Changing policies. New forms. Added steps to the process. Pick any of these, yet alone the longer laundry list of the issues associated with eligibility reporting, and it is understandable why many practices have a problem with staying current and optimizing the equipment available to them. I correlate it to taxes – tax accountants are paid to stay current with everything and therefore maximize the return to each customer.
Exactly the same can probably be said for medical insurance eligibility verification. You will find specialists you are able to outsource to, ultimately optimizing the process for that practice. For those who maintain the eligibility in-house, don’t overlook proven methods. Abide by these tips to aid guarantee you obtain it right each and every time and reduce the potential risk of insurance claim issues and improve your revenue.
Top 5 Overlooked Methods Shown to Raise the Efficiency, Accuracy of Eligibility Verification.

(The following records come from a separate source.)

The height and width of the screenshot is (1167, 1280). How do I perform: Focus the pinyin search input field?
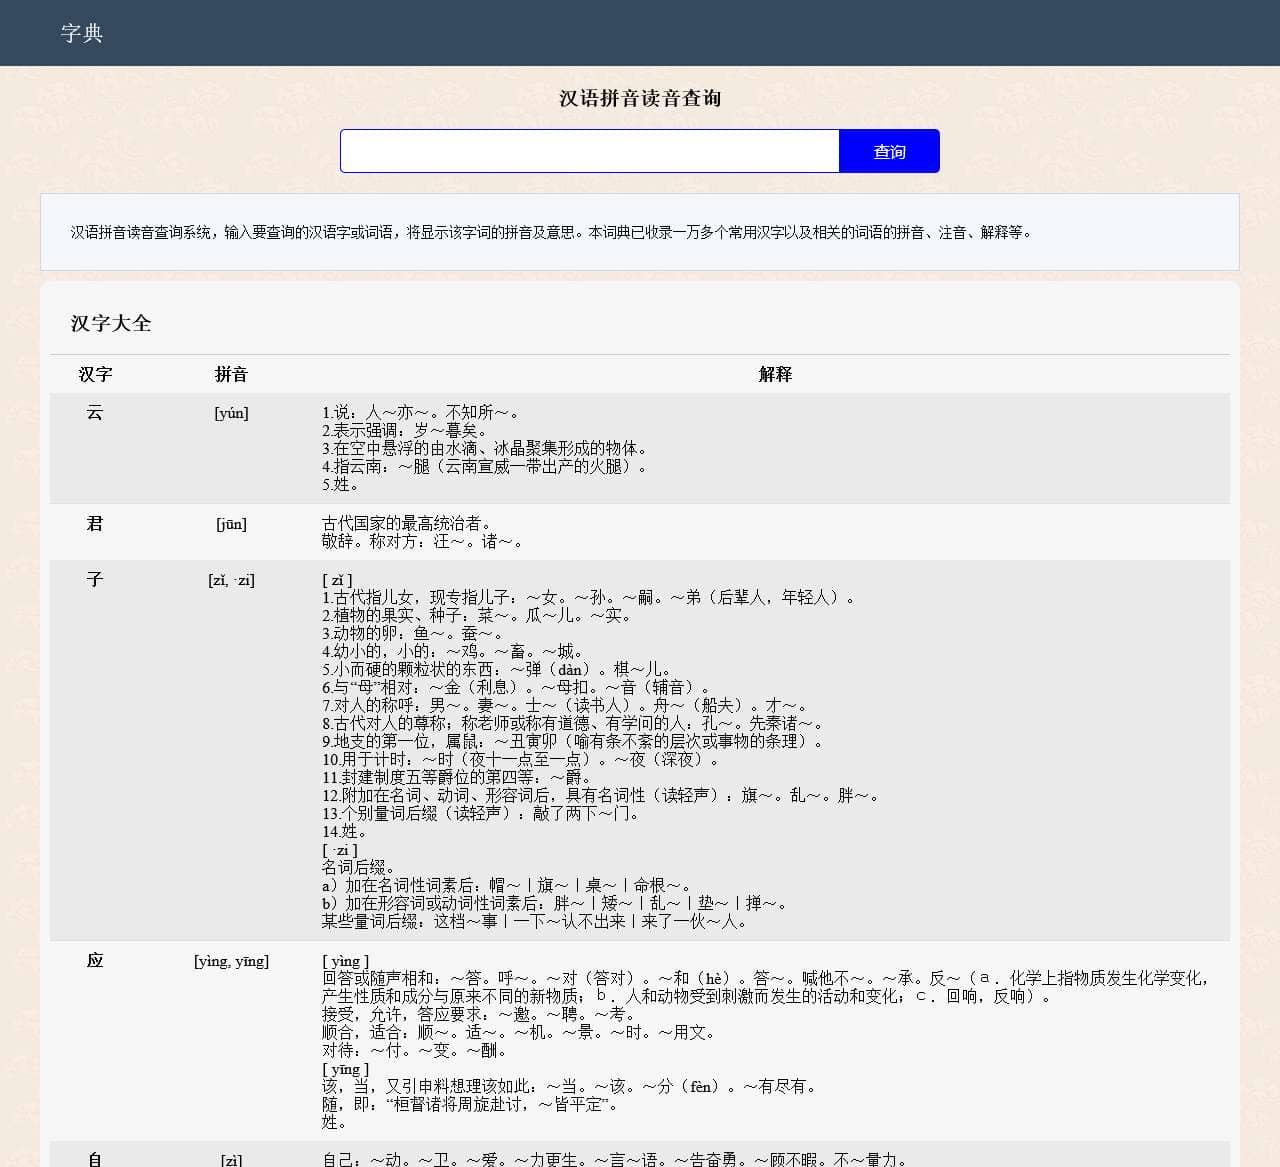[589, 151]
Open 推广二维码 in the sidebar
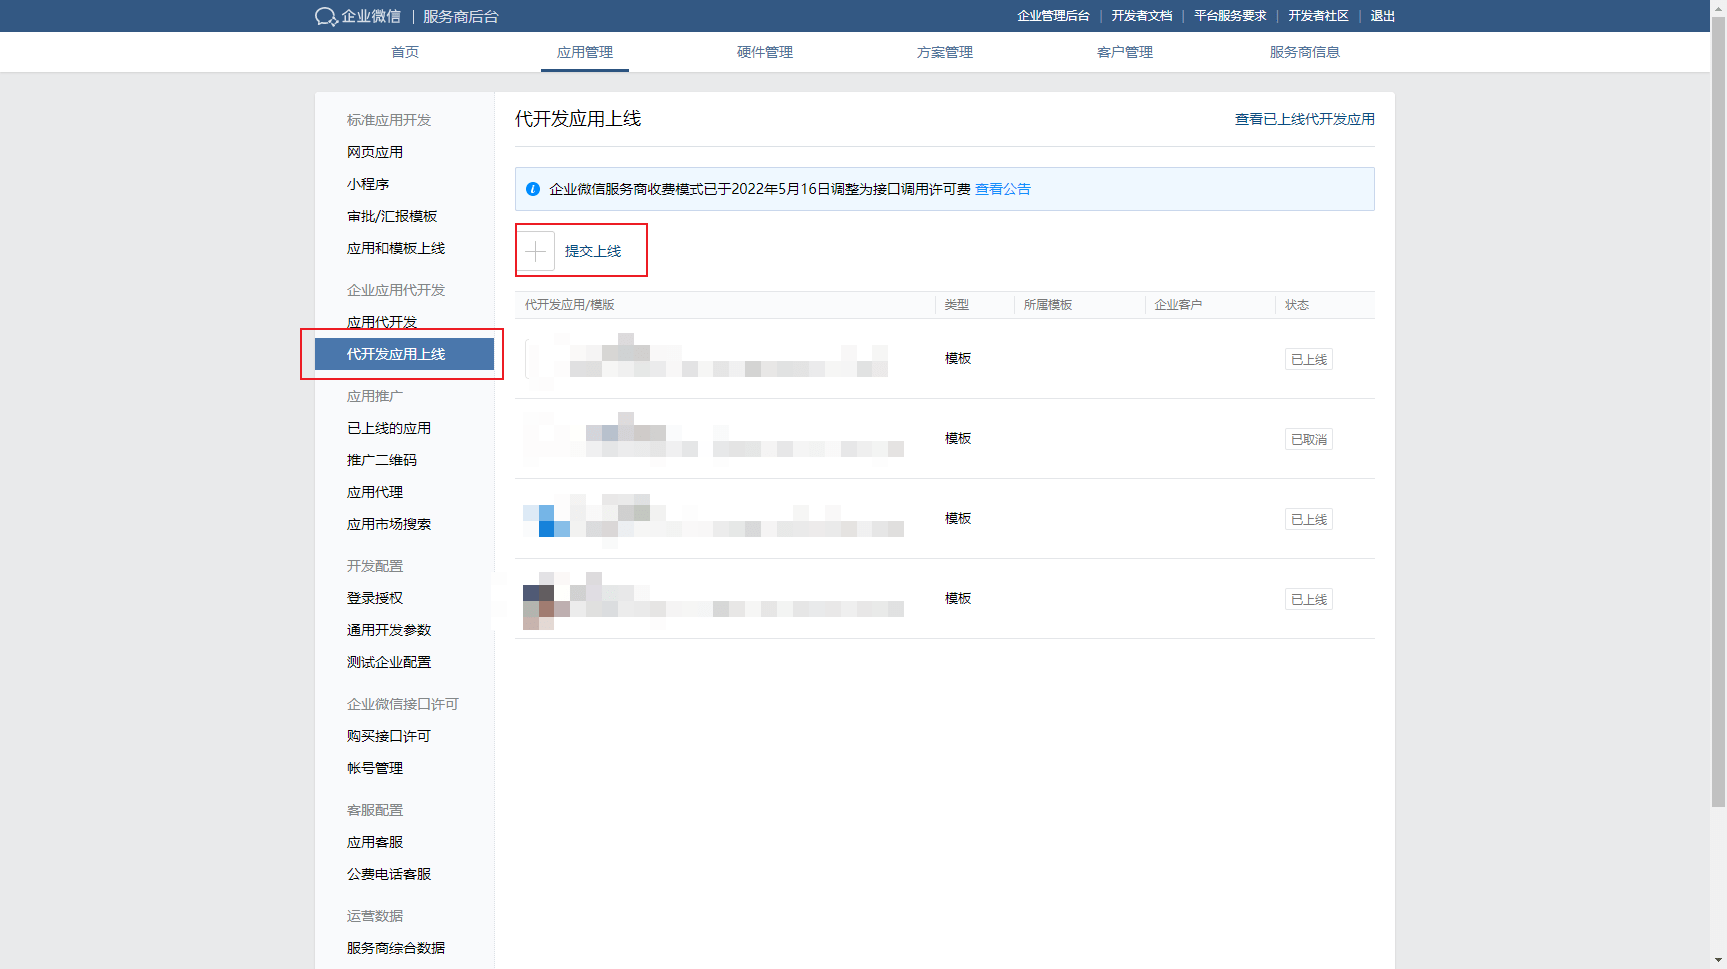Viewport: 1727px width, 969px height. click(382, 460)
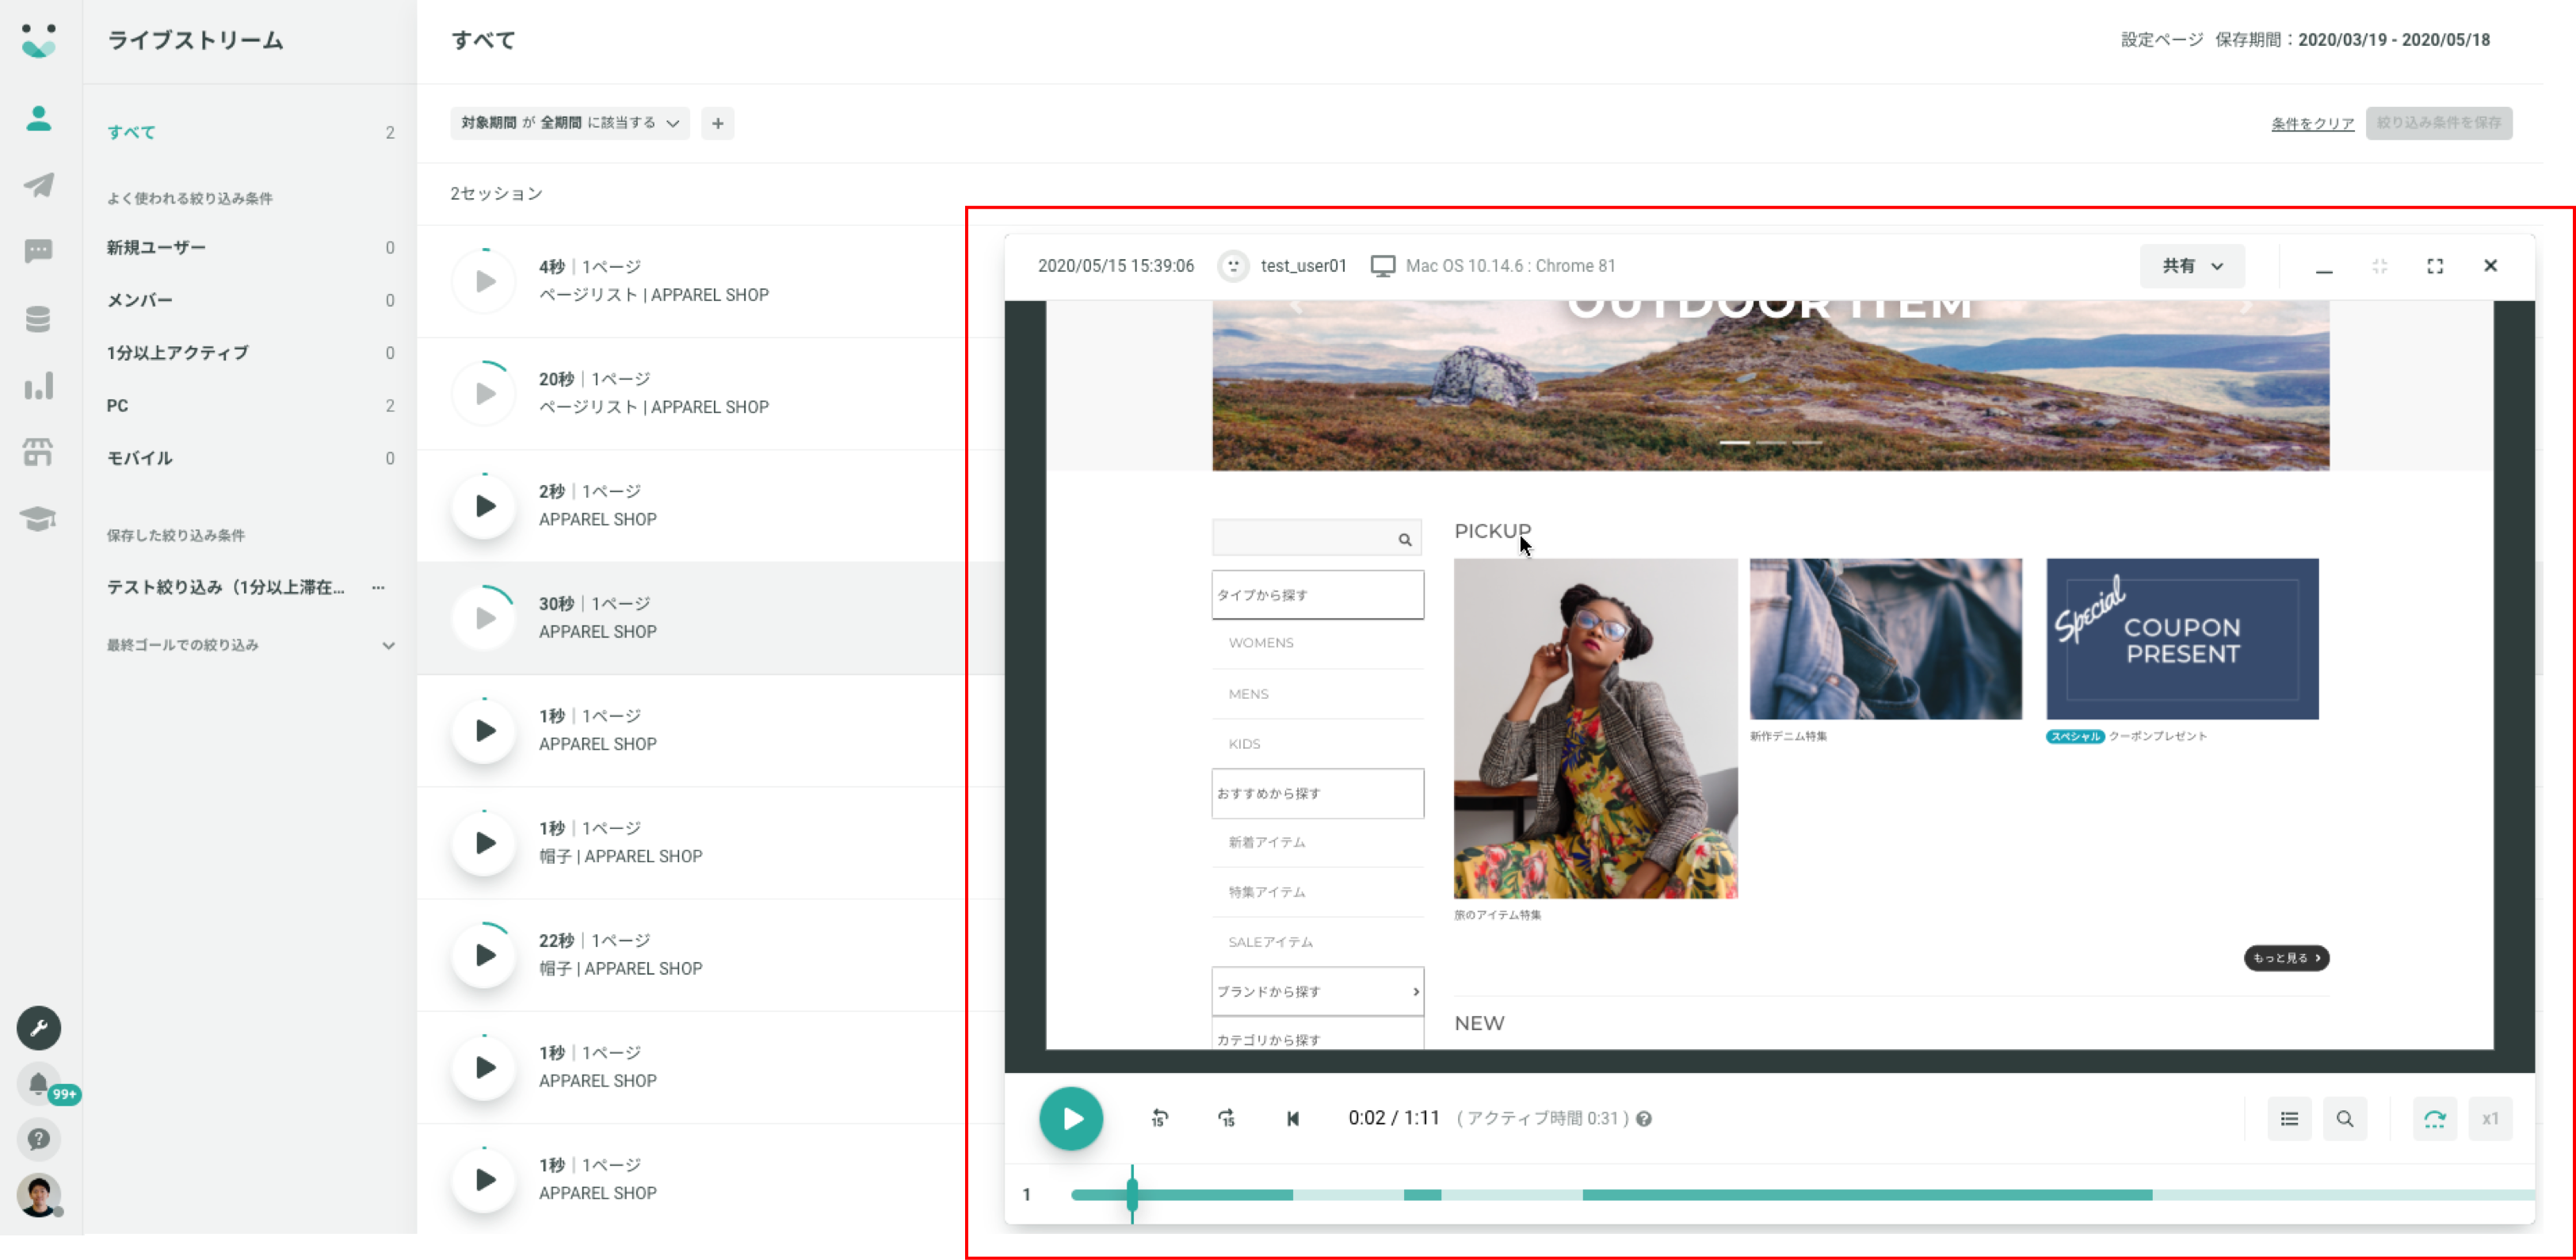Click the help question mark in sidebar

pos(38,1139)
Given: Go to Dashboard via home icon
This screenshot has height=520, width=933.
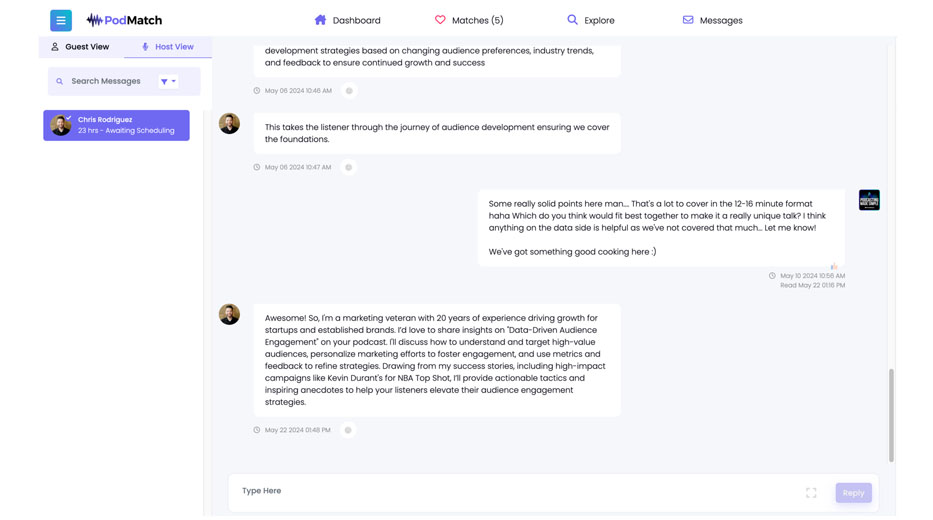Looking at the screenshot, I should click(x=320, y=20).
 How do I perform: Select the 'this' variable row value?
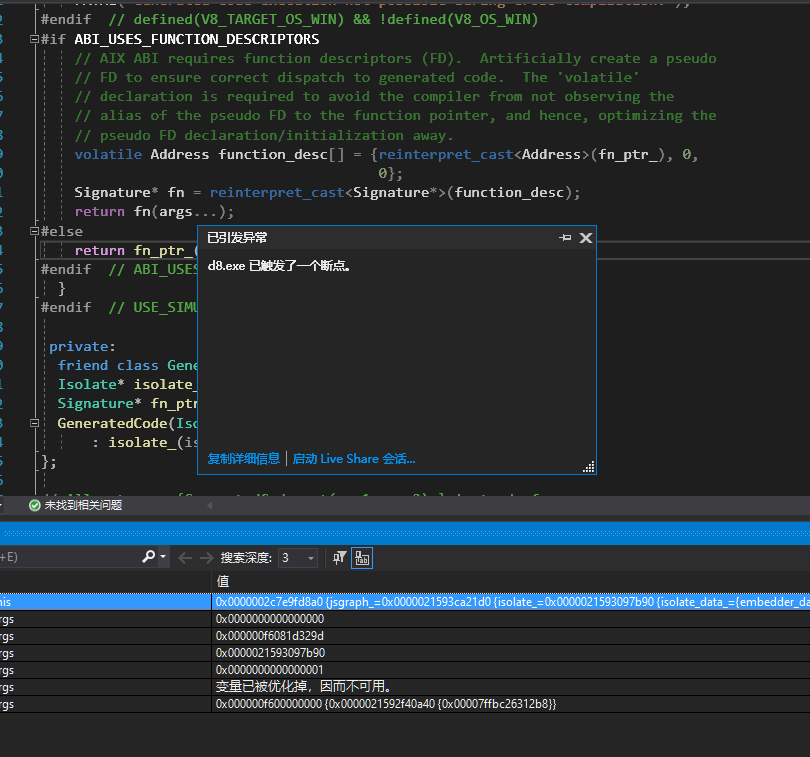(510, 602)
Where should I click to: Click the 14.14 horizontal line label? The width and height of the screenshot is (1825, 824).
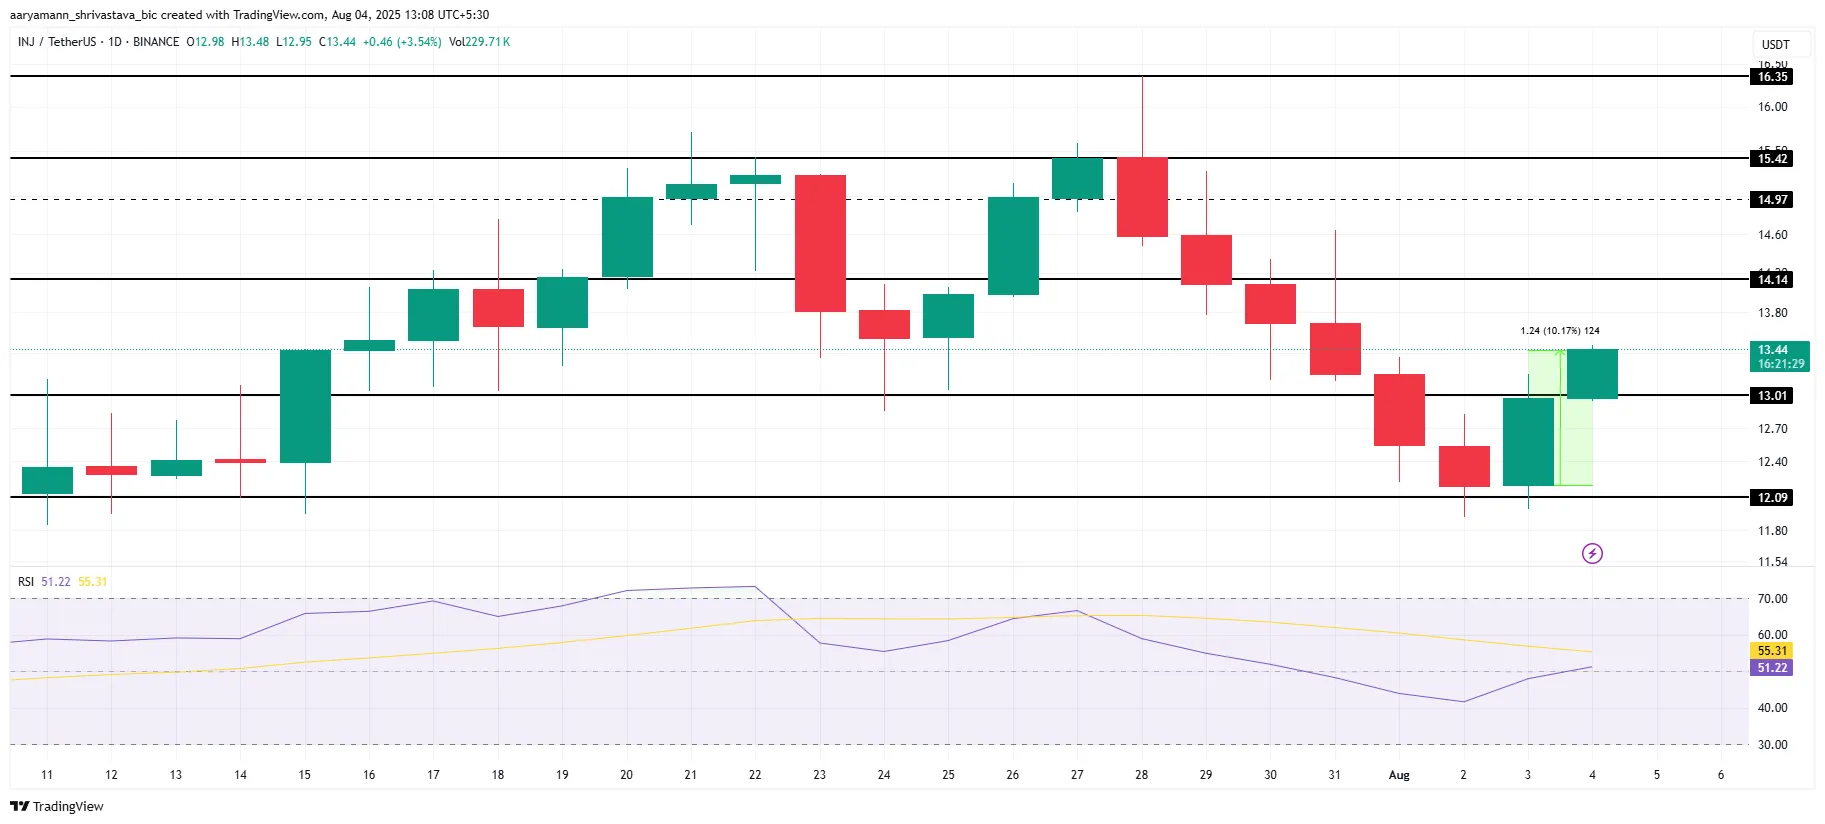pyautogui.click(x=1772, y=279)
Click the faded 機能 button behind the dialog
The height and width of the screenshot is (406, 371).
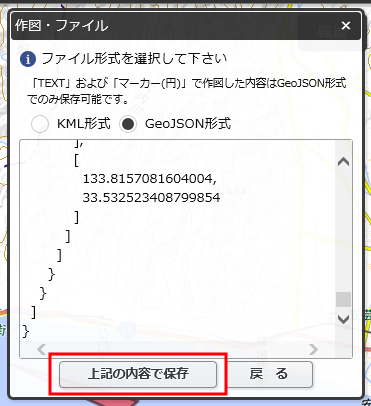[332, 32]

1) Verifying existing and new patient eligibility each visit: New and existing patients needs to have their eligibility verified Every. Single. Visit. Quite often, practices usually do not re-verify existing patient information because it’s assumed their qualifying information will remain the same. Not the case. Change of employment, change of insurance coverage or company, services and maximum benefits met can alter eligibility.
2) Assuring accurate and finish patient information: Mistakes can be made in data entry when someone is wanting to get speedy in the interests of efficiency. Including the slightest inaccuracy in patient information submitted for eligibility verification may cause a domino effect of issues. Triple checking the accuracy of your own eligibility entries will appear to be it wastes time, but it will save time over time saving practice managers from unnecessary insurance provider calls and follow-up. Ensure that you have the patient’s name spelling, birth date, policy number and relationship towards the insured correct (just for example).
3) Choosing wisely when according to clearing houses: While clearing houses will offer quick access to eligibility information, they usually usually do not offer all necessary information to accurately verify a patient’s eligibility. More often than not, a call made to an agent at an insurance company is important to assemble all needed eligibility information.
4) Knowing exactly what the patient owes before they even can get through to the appointment: You need to know and be ready to advise the patient on the exact amount they owe for any visit before they even can arrive at the office. This can save money and time for any practice, freeing staff from lengthy billing processes, accounts receivable follow-up and even enlisting the help of cgigcm bureaus to accumulate on balances owed.
5) Possessing a verification template specific to the office’s/physician’s specialty. Defined and particular questions for coverage pertaining to your specialty of practice will certainly be a major help. Not all specialties are the same, nor will they be treated the same by insurance company requirements and coverage for claims and billing.
As we said, it’s practically impossible for many practice operations to operate smoothly. There are inevitable pitfalls and areas prone to issues. It is essential to begin a defined workflow plan that also includes mixture of technology and outsourcing if needed to achieve consistency and accountability.
We have been a healthcare services company providing outsourcing and back-office solutions for medical billing companies, medical offices, hospital billing departments, and hospital medical records departments. Our company offers Eligibility Verification to prevent insurance claim denials. Our service starts off with retrieving a summary of scheduled appointments and verifying insurance coverage for the patients. Once the verification is done the coverage facts are put into the appointment scheduler for the office staff’s notification.